David Goodheart has written a book called just that, Head Hand Heart. It’s subtitle is: The Struggle for Dignity and Status in the 21st Century. The thesis is that at one time we thought the future of work lay in preparing as many young people as possible for jobs in the ‘knowledge-based economy’ (the Head in the title). This was why there was a big push to get more and more into universities at the end of school. These were people who during the lock-down found themselves working from home.
However, what the lock-down revealed was just how dependent we were on people doing manual jobs (Hand in the title) and care jobs (Heart in the title). But during the years of university expansion we stopped valuing these hand and heart occupations – to our cost, and perhaps shame.
Although Goodheart’s analysis is a simplification, I’m sure there is something in it, and we need to re-evaluate some of those who worked using their hands and their hearts – the hospital porters and the care workers. They have been undervalued but are actually crucial in any civilised society. They need greater recognition, not least in pay.
When I think about the police force, what I think is happening is that modern policing is having to bring all three together – head, hand and heart.
There was a time when police officers were literally on the streets, pounding the pavements by day and night. It was a very physical occupation.

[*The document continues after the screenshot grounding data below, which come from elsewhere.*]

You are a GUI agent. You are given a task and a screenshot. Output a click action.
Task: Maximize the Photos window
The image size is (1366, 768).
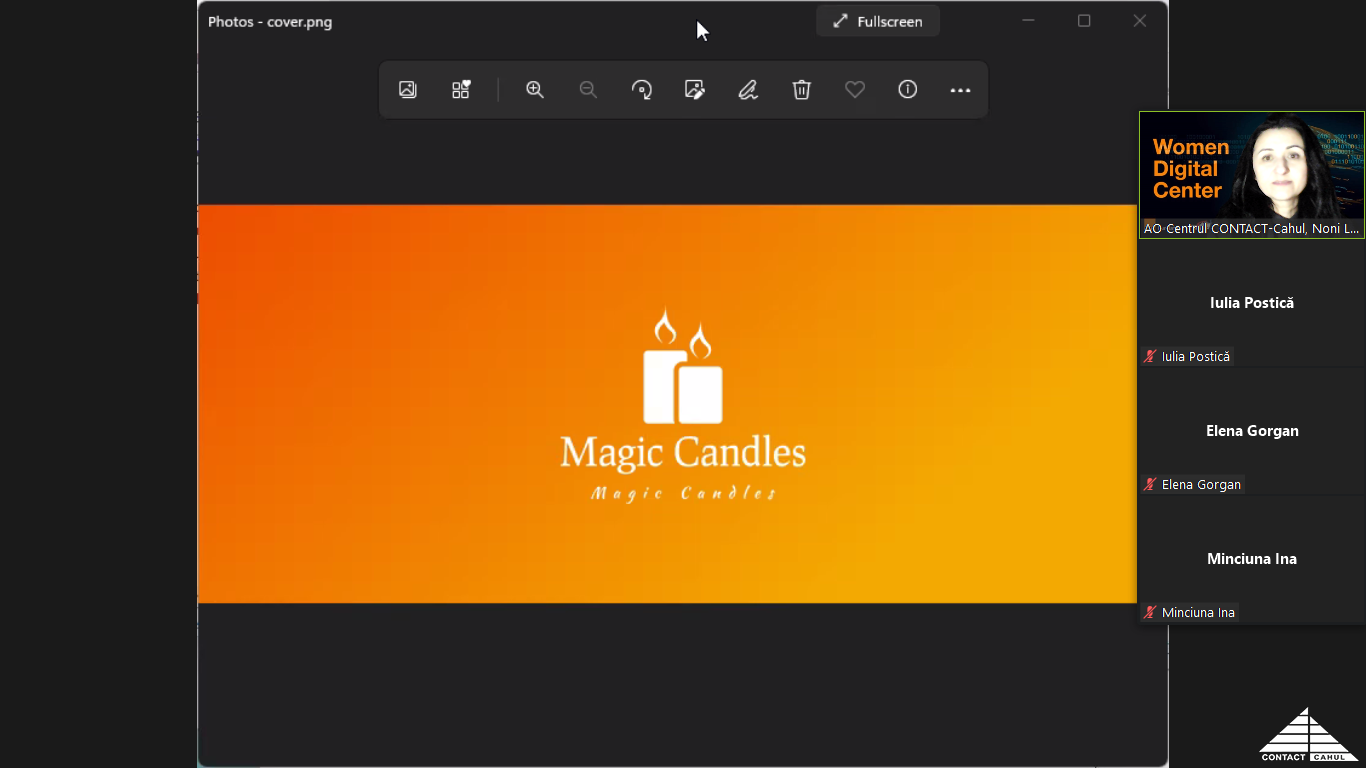point(1084,21)
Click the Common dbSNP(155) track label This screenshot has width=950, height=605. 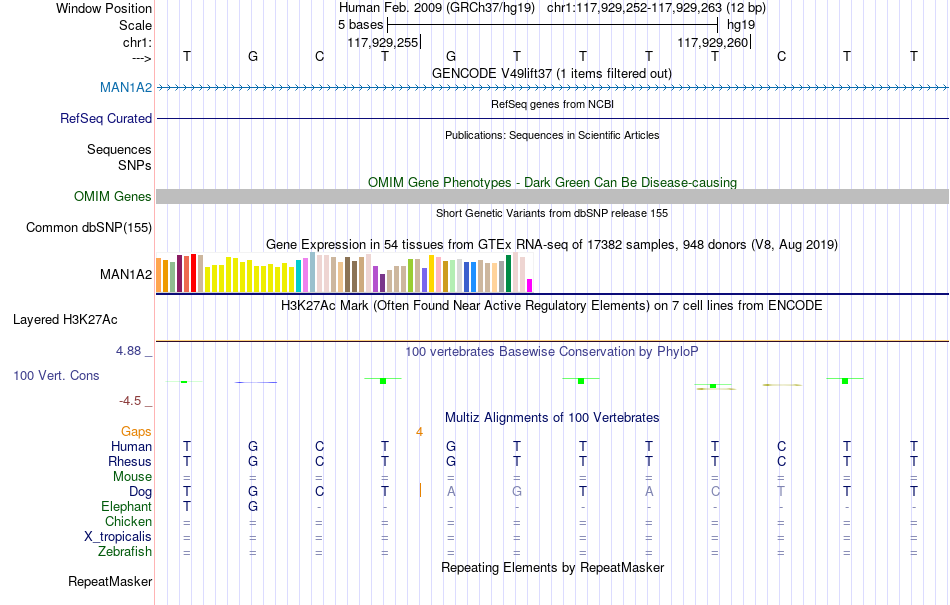(x=88, y=227)
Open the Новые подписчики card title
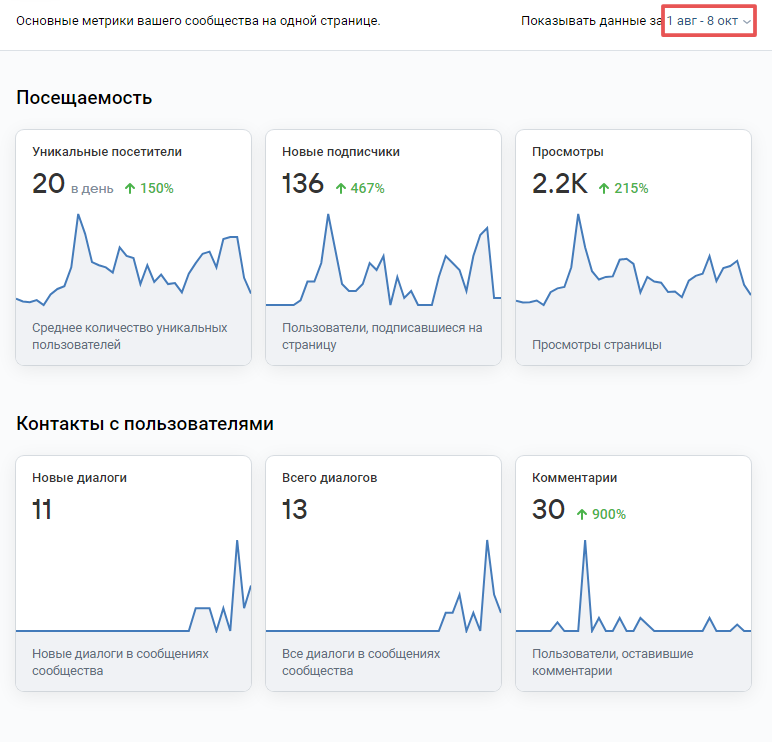The width and height of the screenshot is (772, 742). pyautogui.click(x=341, y=152)
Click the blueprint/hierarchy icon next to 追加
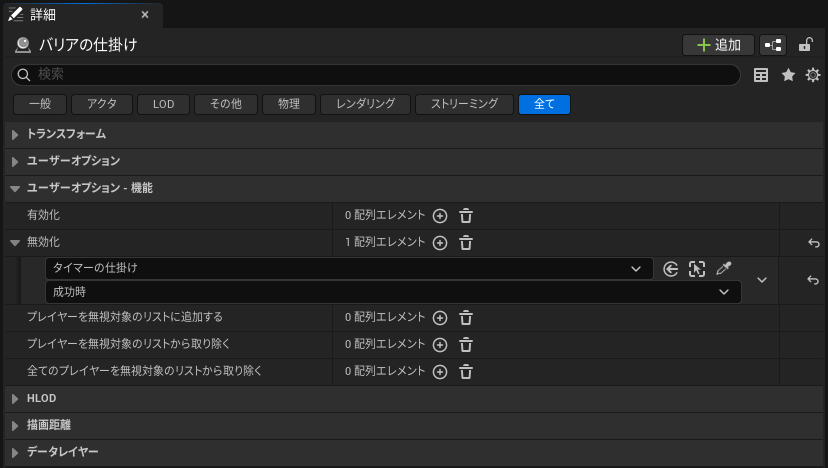This screenshot has width=828, height=468. point(772,45)
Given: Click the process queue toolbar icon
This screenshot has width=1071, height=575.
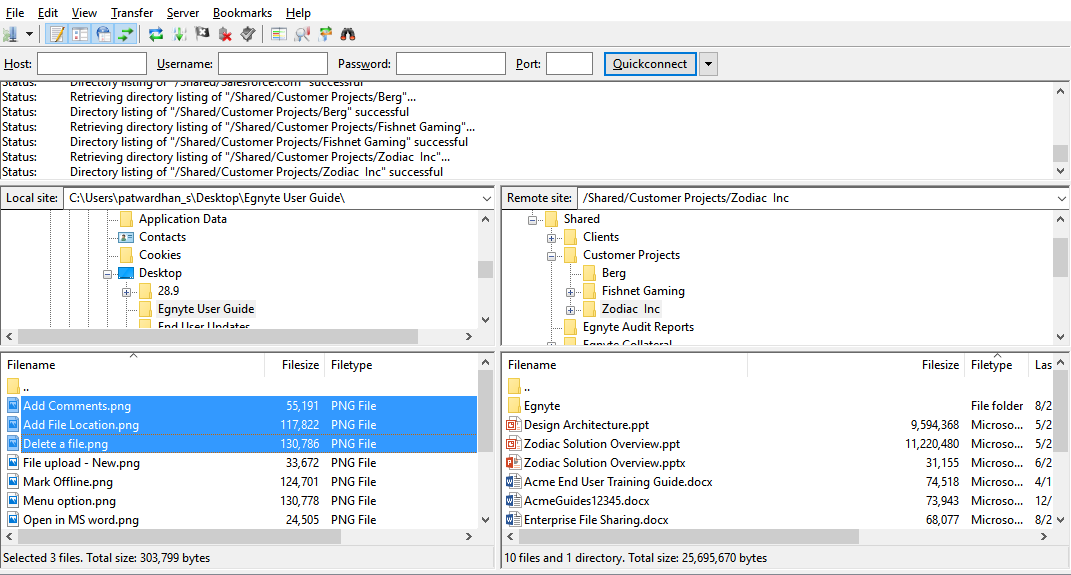Looking at the screenshot, I should click(x=180, y=34).
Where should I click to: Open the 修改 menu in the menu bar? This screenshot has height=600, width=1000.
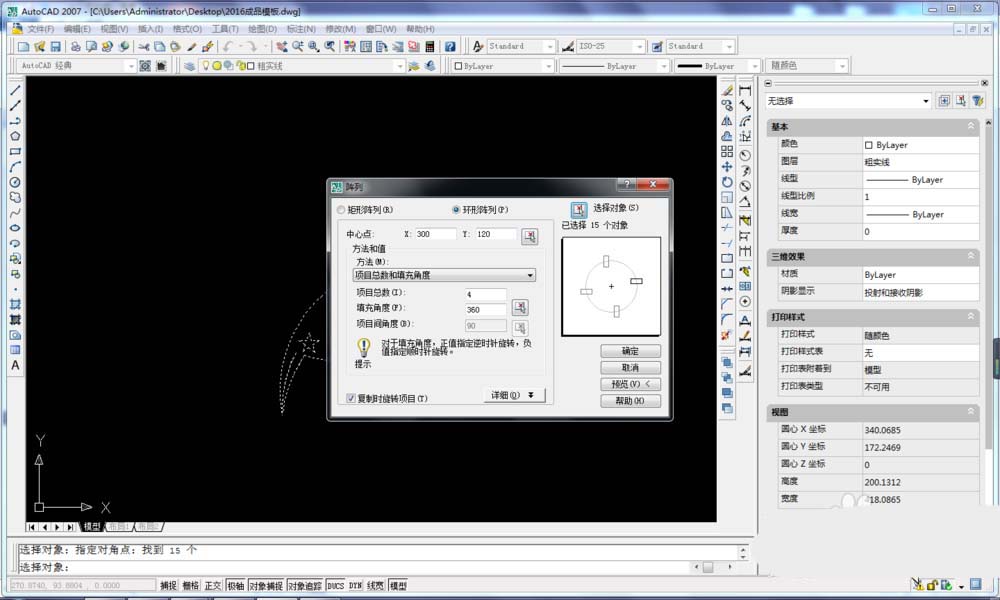pyautogui.click(x=340, y=29)
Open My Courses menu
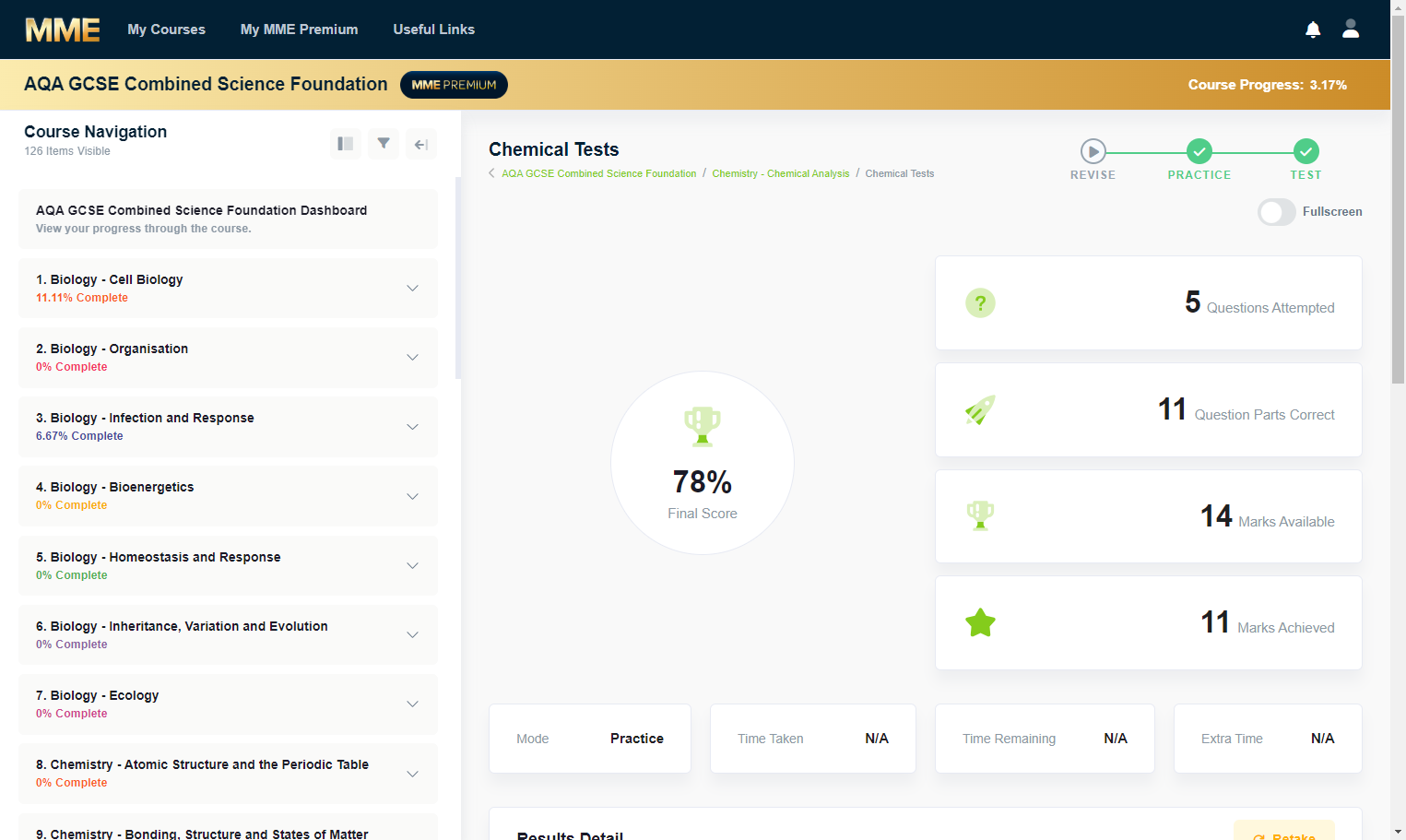 (x=166, y=30)
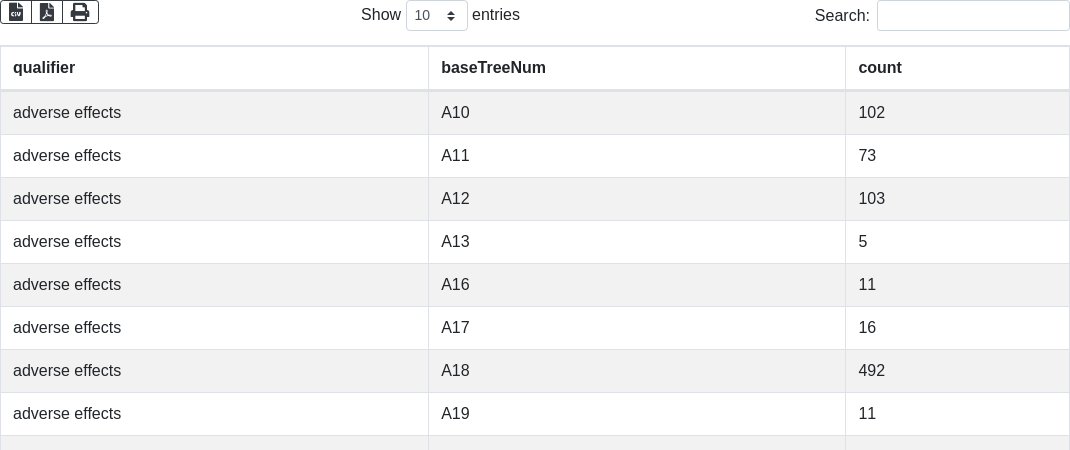This screenshot has height=450, width=1070.
Task: Sort by the baseTreeNum column header
Action: click(x=493, y=68)
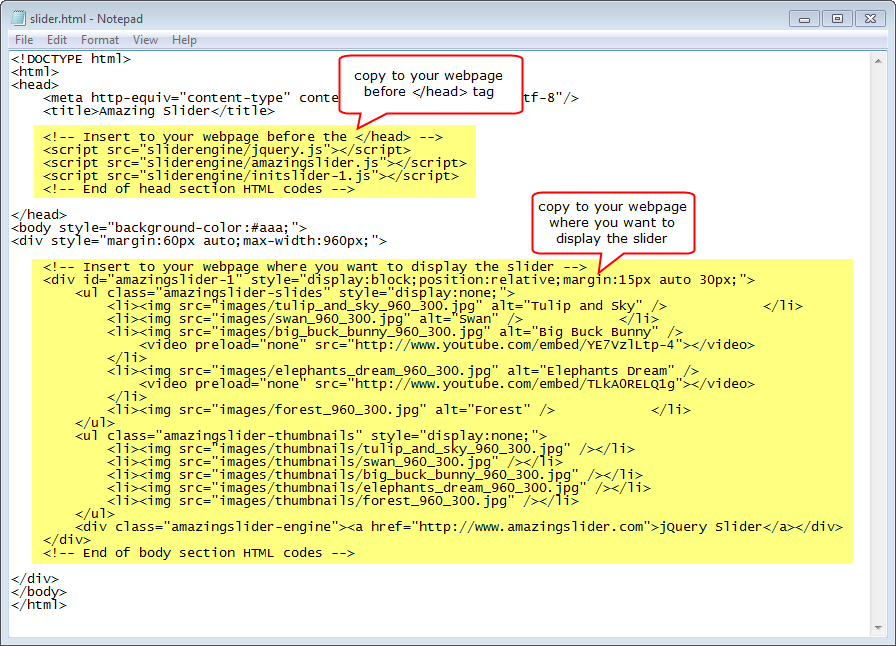Click the vertical scrollbar up arrow

point(877,59)
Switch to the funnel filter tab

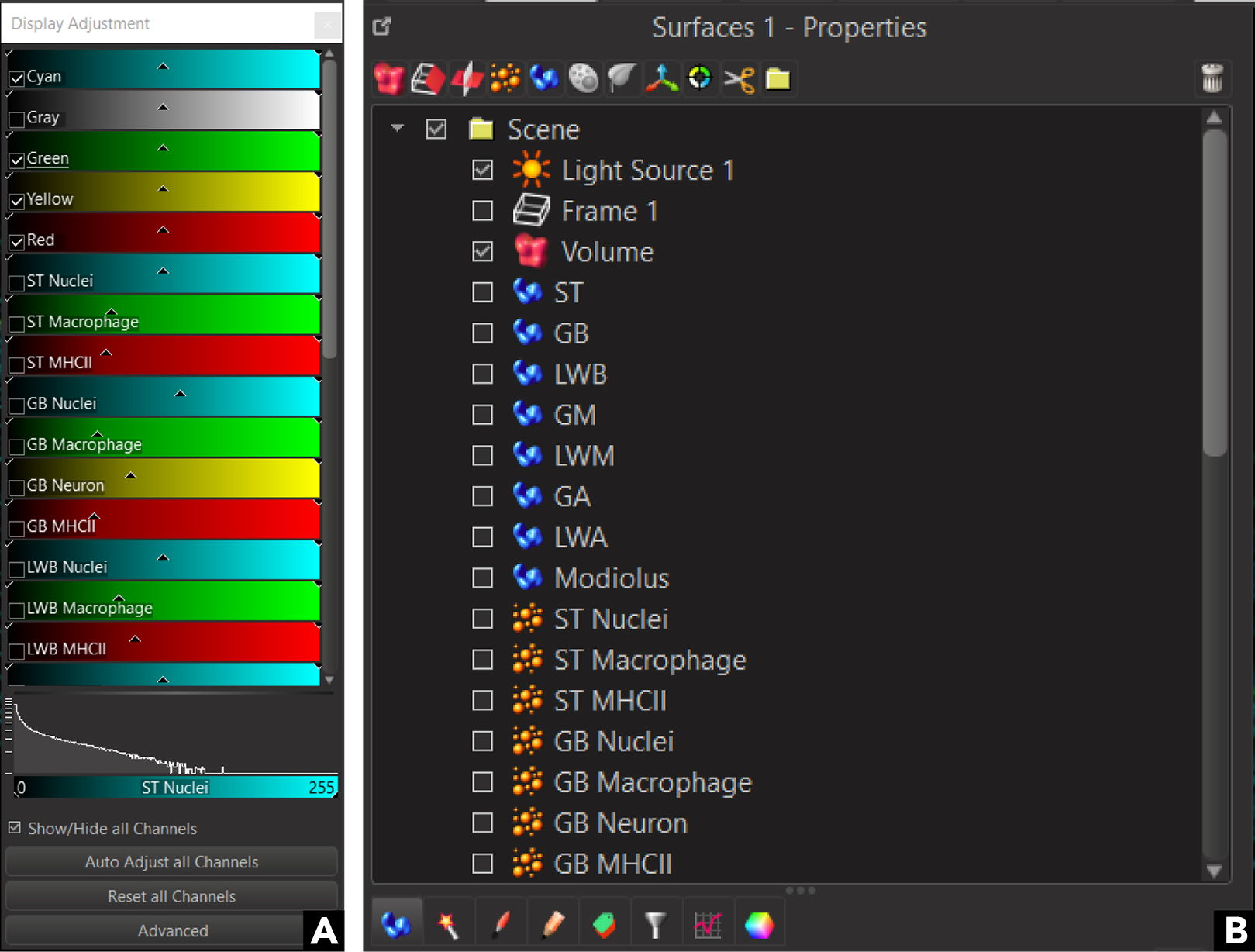point(656,925)
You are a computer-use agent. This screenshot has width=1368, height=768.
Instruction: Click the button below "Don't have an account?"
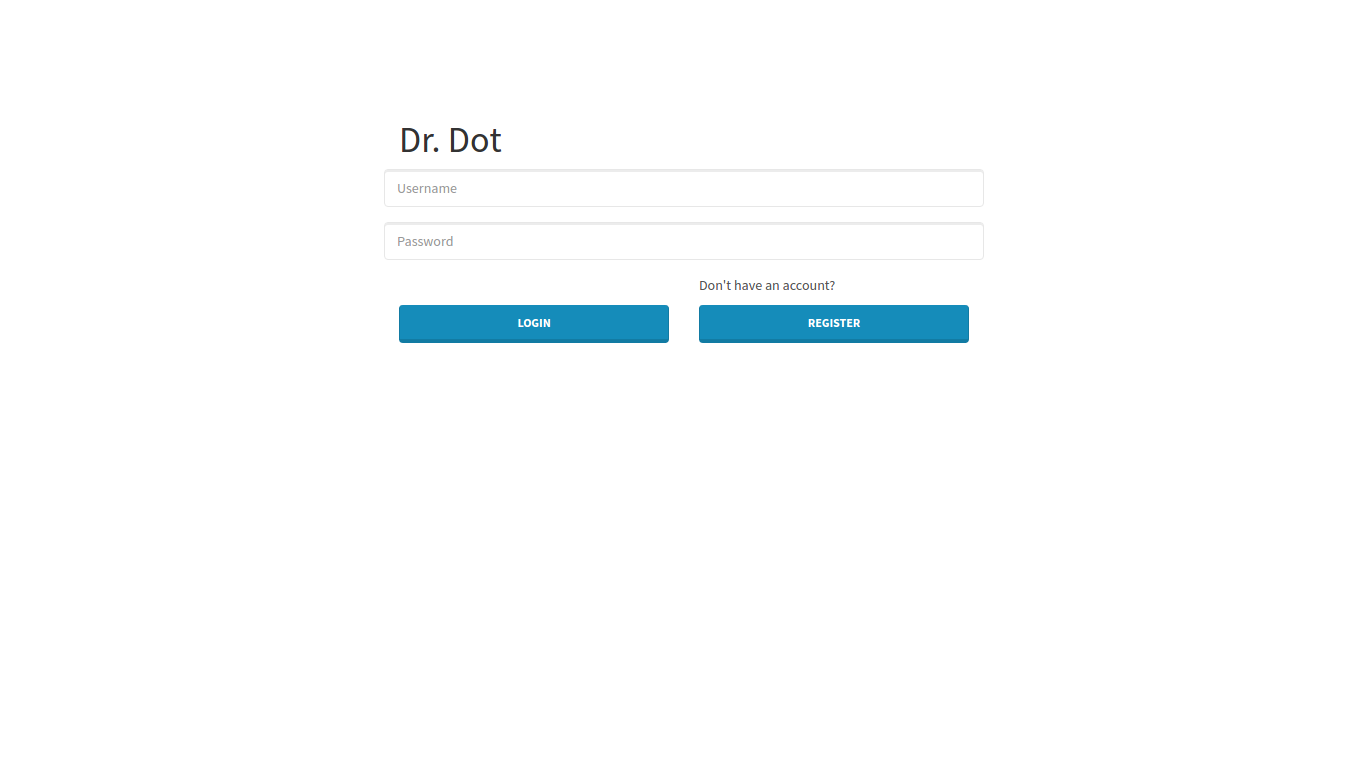[834, 324]
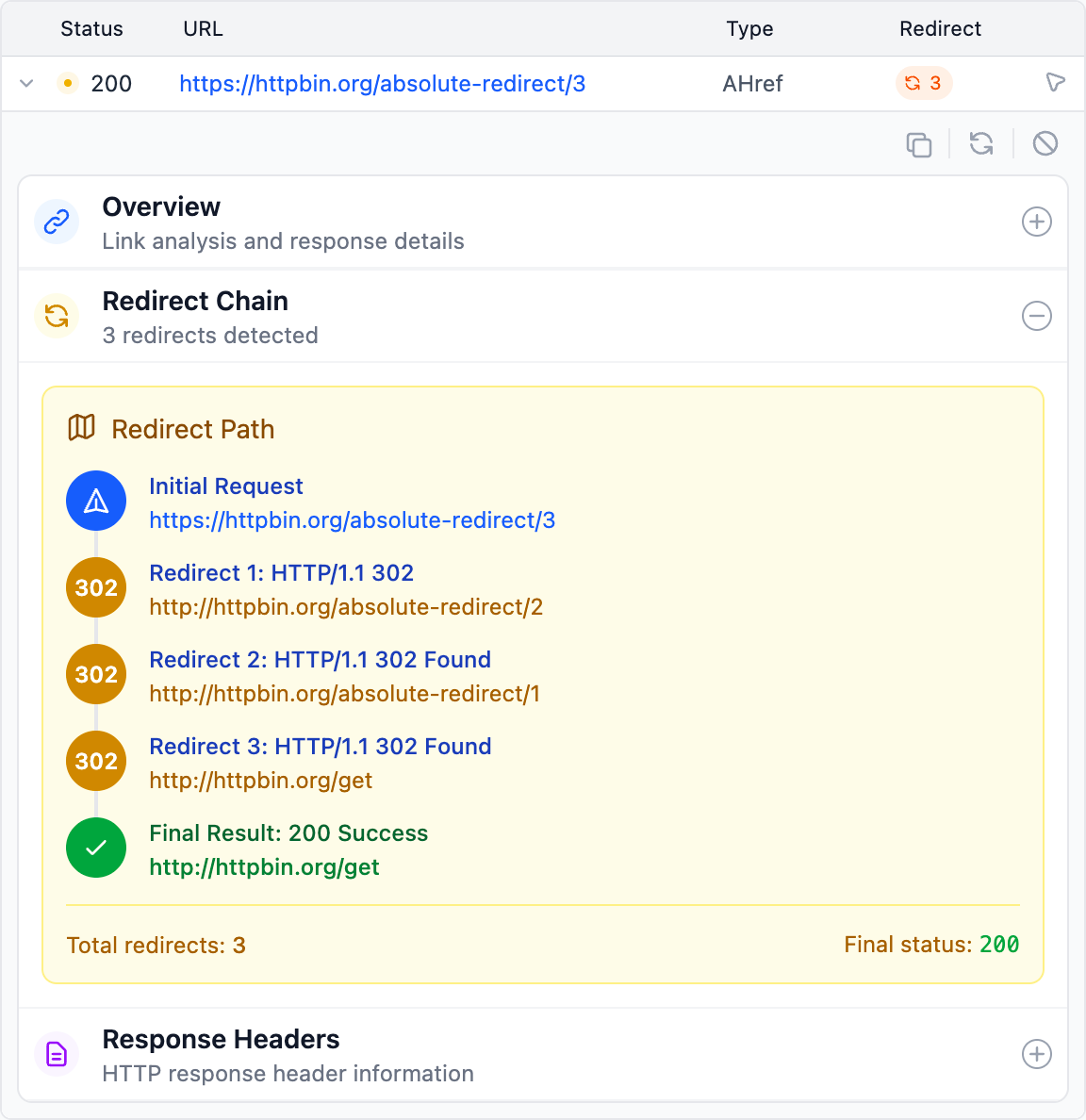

Now, as well as that, we need officers who can ‘problem solve’ – use their heads and understand data to make a difference to crime in their patch. But, as they come across more vulnerable and frail people, we also need officers who have all the softer skills as well.
The modern force is about Head, Hand and Heart.
This is the name of a huge and successful operation conducted by the National Crime Agency (NCA) against some of the most serious organised drug gangs in the country. You may have seen reports in the media. As the name suggest, officers in the NCA operate across local police force boundaries in pursuit of serious criminals who are active at a national and international level.
Last week I joined a meeting where the Agency presented their findings from Operation Venetic. So far they have made over 700 arrests and found guns, drugs and cash. They have uncovered criminal businesses on a vast scale involving millions of pounds a year.
These are the ‘Mr Bigs’ who are usually hidden from sight. At the end of their chain of activity are the local dealers. Charges will follow and assets will be seized.
Essentially, what the NCA officers were able to do – working with regional, local and foreign police forces – was to infiltrate an encrypted messaging system called EnchroChat that the gangs were using and they thought was safe.
Several things stood out for me from the presentation: the ruthlessness of the gangs; the audacity, agility and sophistication of their plans; their ability to use technology; the vast sums involved; their sense of inviolability – though somewhat shaken now – and the need for regional and local forces as well as national.
But all this is one reason why we need a police force that is about Head as well as Hand and Heart.
Oh dear ….
I’m not sure what I have started, but you have been sending me some of the worst speeches in mitigation you have ever heard! The best this week was the defending barrister whose client had just been found guilty of stealing a bath and some plumbing from a construction site. He said, “I think we can see, my Lord, that my client was a basically caring man who was doing his best to assemble the rudiments of a bathroom for his family.”
I hope you are staying safe and well.